▸ **Aim of the exercise**
Your answer should repeat exactly the lines from the one holding "当サイトについて (116, 622)" through the end of the data, and it should contain no pictures.

▸ **Records from a data source**
===============

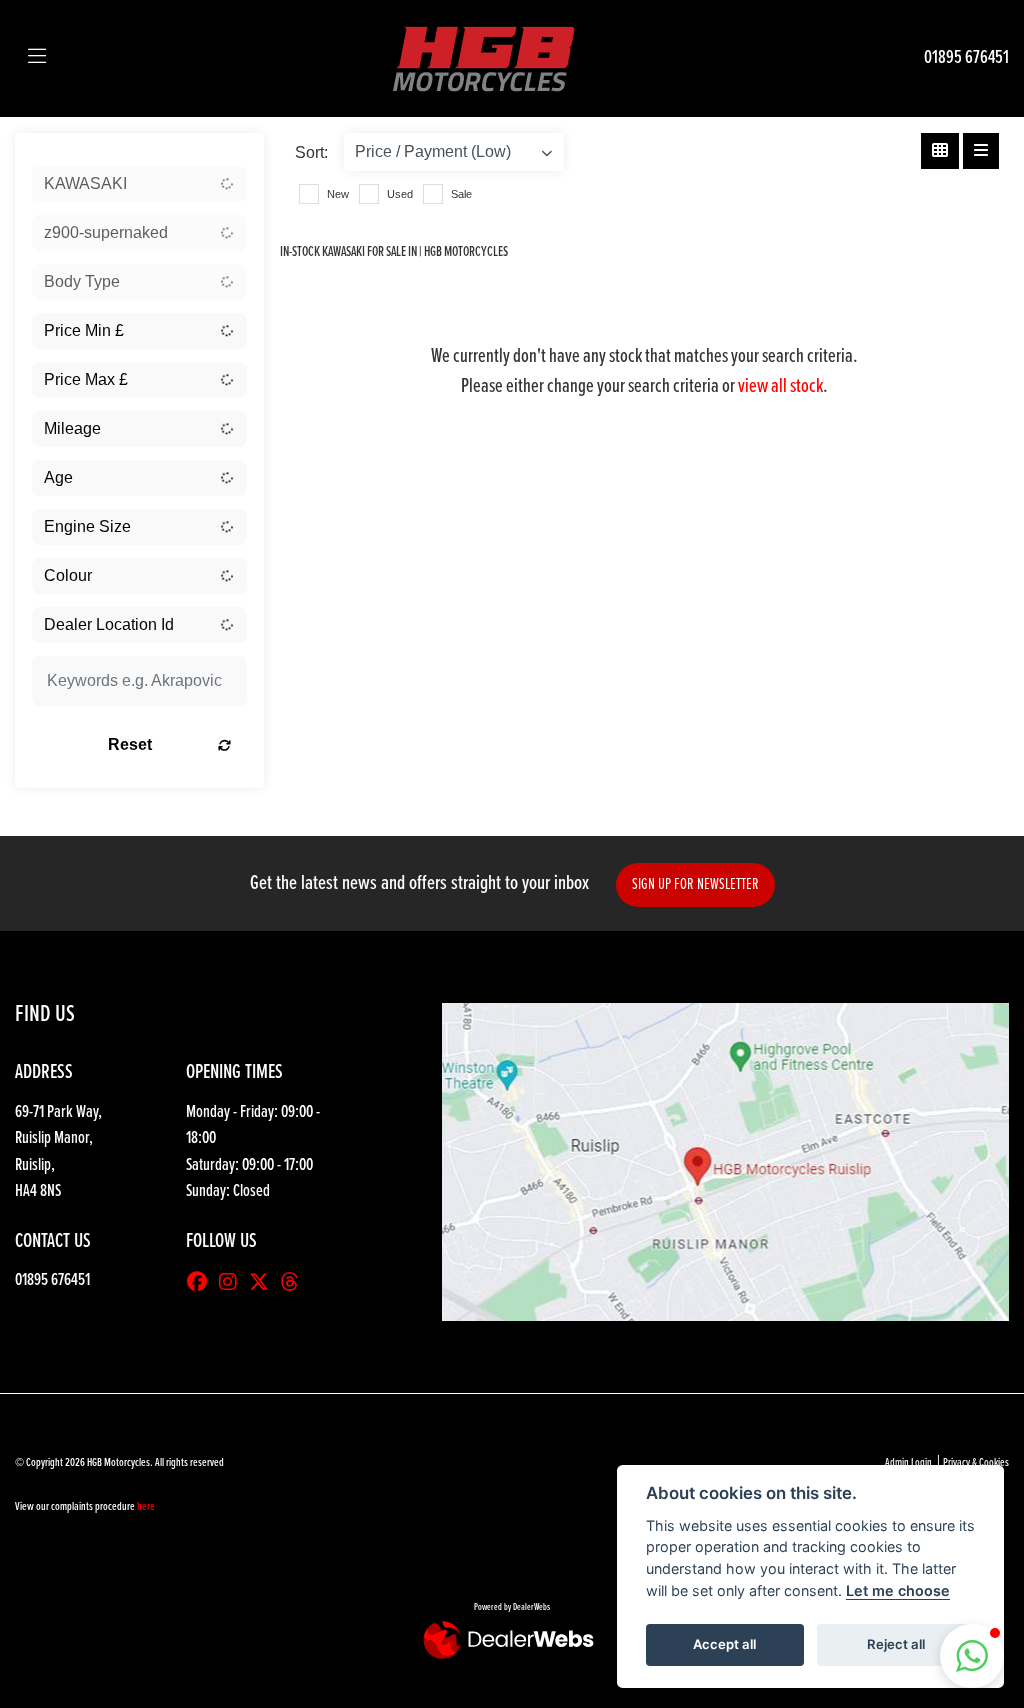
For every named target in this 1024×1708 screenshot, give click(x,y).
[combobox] (139, 184)
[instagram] (233, 1284)
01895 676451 (966, 58)
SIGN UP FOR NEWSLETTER (695, 884)
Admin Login (908, 1463)
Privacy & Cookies (976, 1463)
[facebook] (202, 1284)
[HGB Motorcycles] (482, 57)
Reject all (896, 1644)
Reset (130, 744)
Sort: (311, 152)
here (146, 1507)
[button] (972, 1656)
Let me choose (898, 1590)
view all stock (780, 387)
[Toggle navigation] (37, 58)
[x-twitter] (264, 1284)
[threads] (295, 1284)
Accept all (724, 1644)
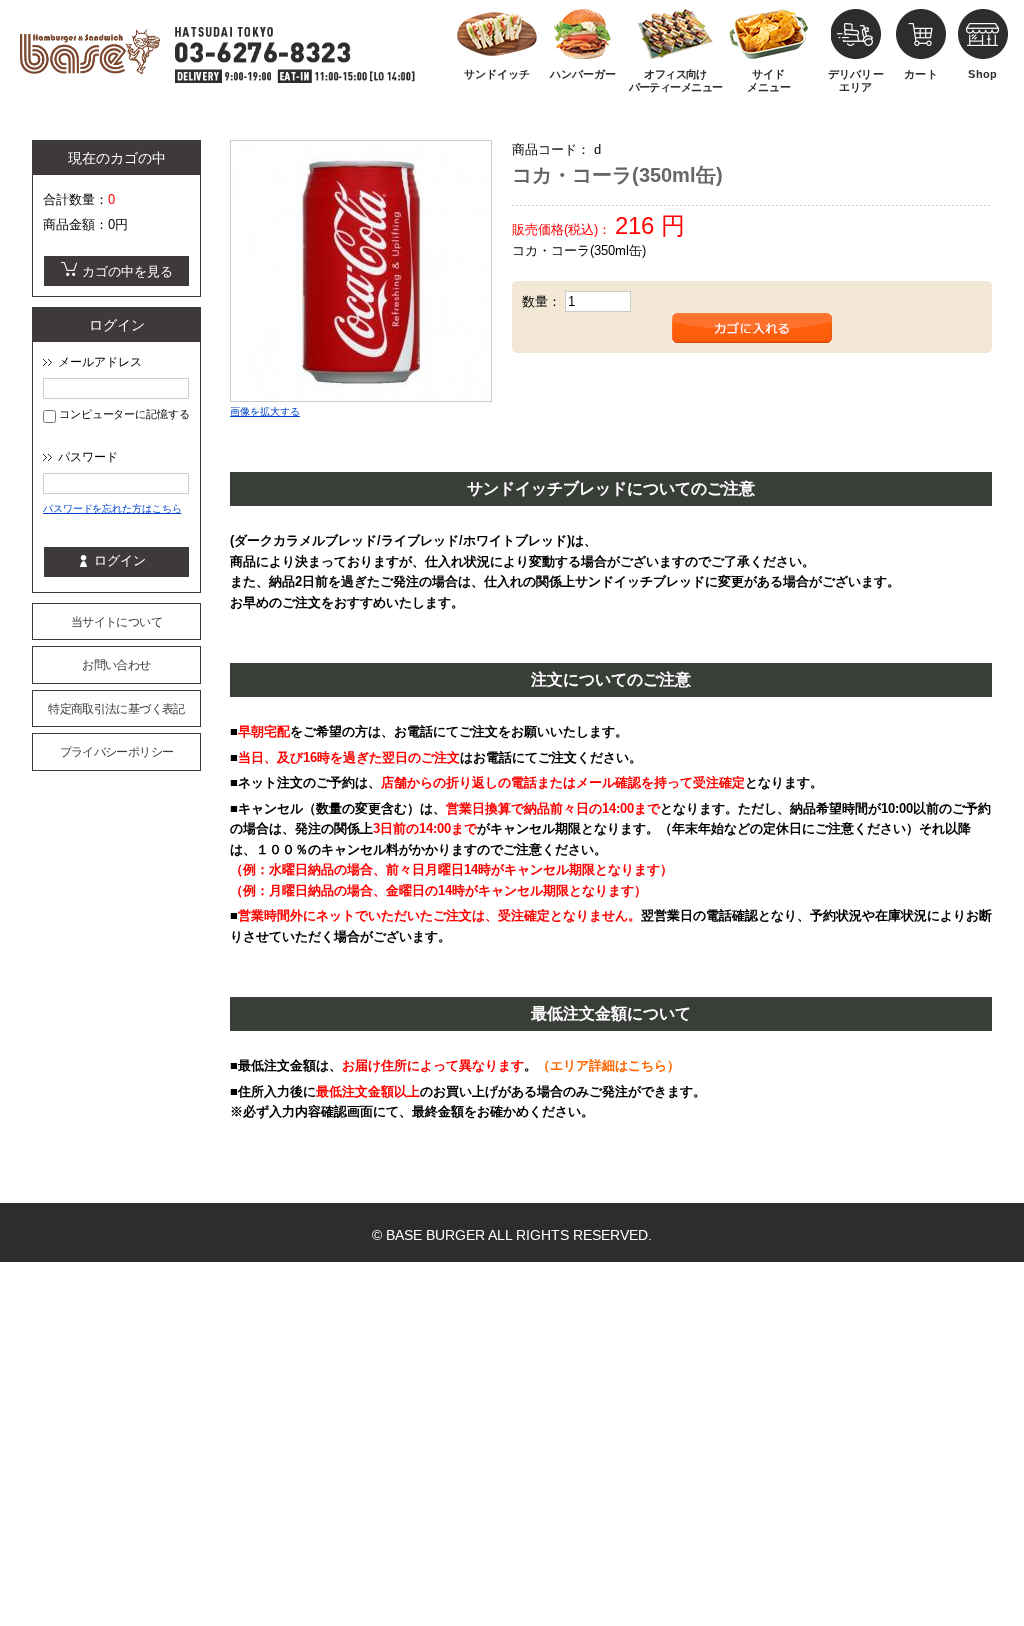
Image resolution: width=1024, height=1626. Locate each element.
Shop (982, 74)
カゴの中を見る (127, 271)
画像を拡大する (265, 411)
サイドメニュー (769, 80)
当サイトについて (116, 622)
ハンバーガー (583, 74)
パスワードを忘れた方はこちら (112, 508)
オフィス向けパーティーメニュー (676, 80)
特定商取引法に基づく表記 (116, 709)
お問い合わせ (116, 665)
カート (921, 74)
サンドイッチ (497, 74)
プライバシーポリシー (117, 752)
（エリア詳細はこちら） (608, 1065)
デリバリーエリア (856, 80)
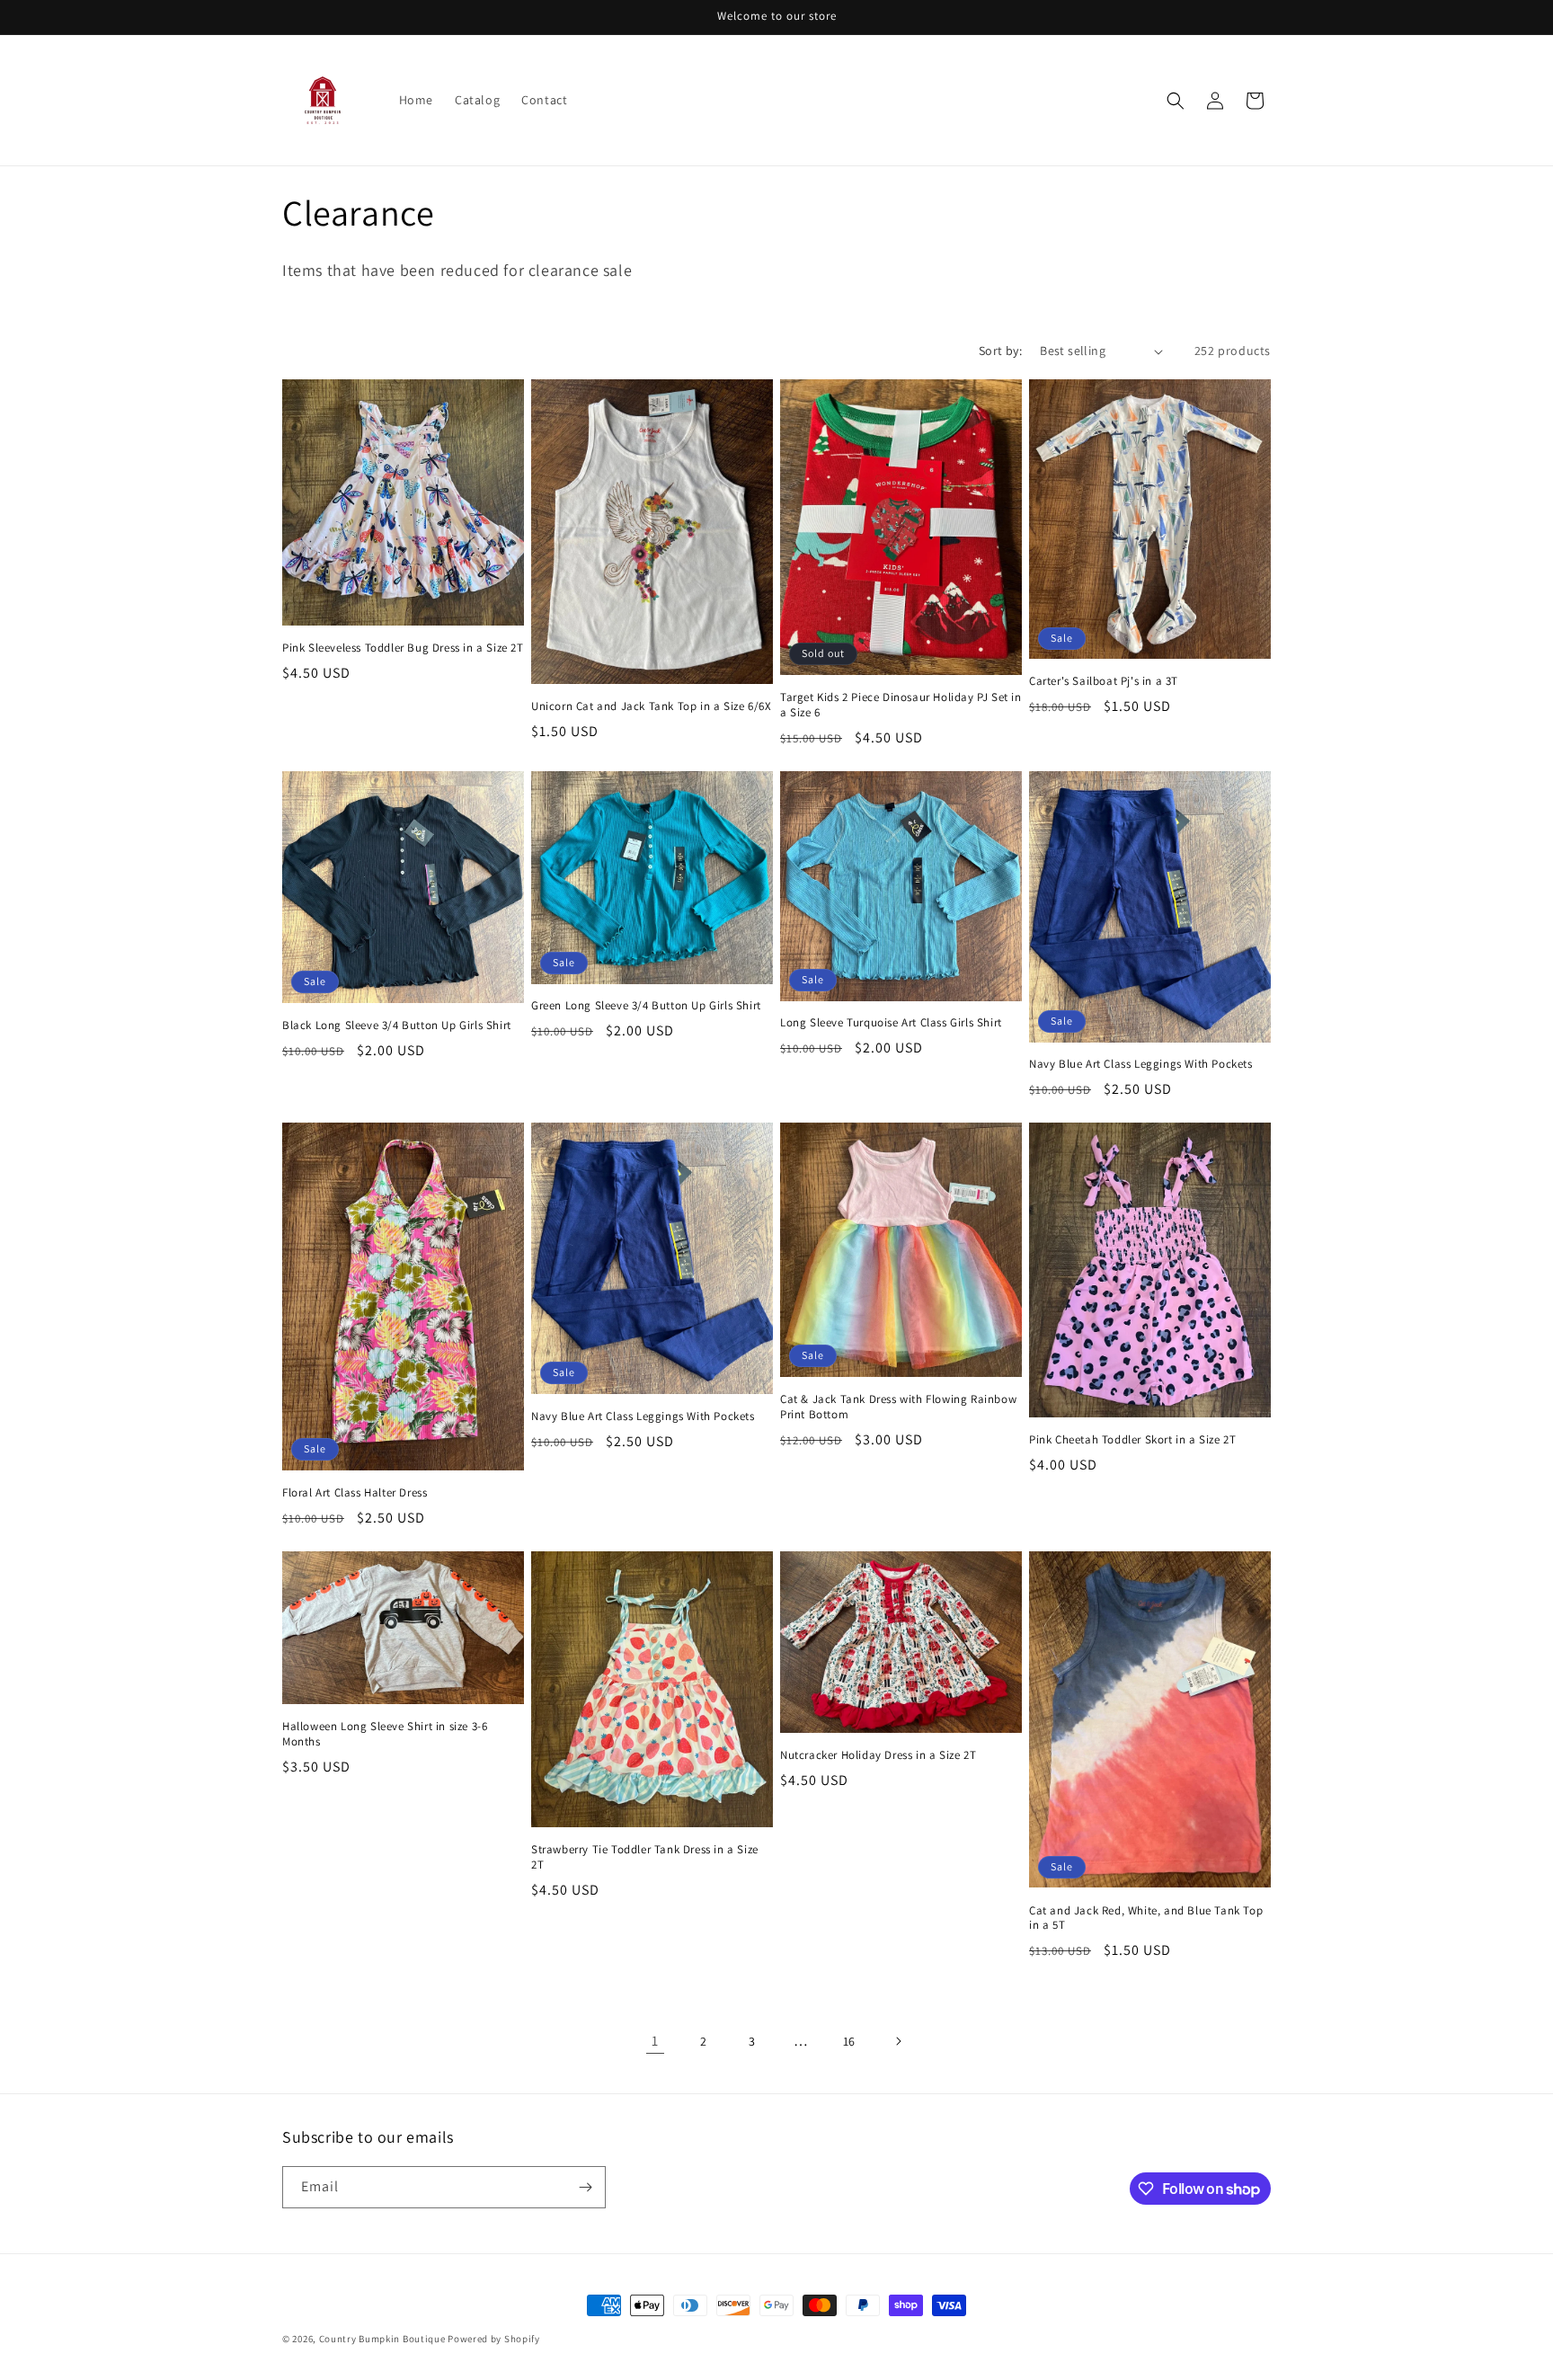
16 (849, 2041)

===============

▸ **Task response**
当サイトについて (116, 622)
ハンバーガー (583, 74)
パスワードを忘れた方はこちら (112, 508)
オフィス向けパーティーメニュー (676, 80)
特定商取引法に基づく表記 (116, 709)
お問い合わせ (116, 665)
カート (921, 74)
サンドイッチ (497, 74)
プライバシーポリシー (117, 752)
（エリア詳細はこちら） (608, 1065)
デリバリーエリア (856, 80)
16 (849, 2041)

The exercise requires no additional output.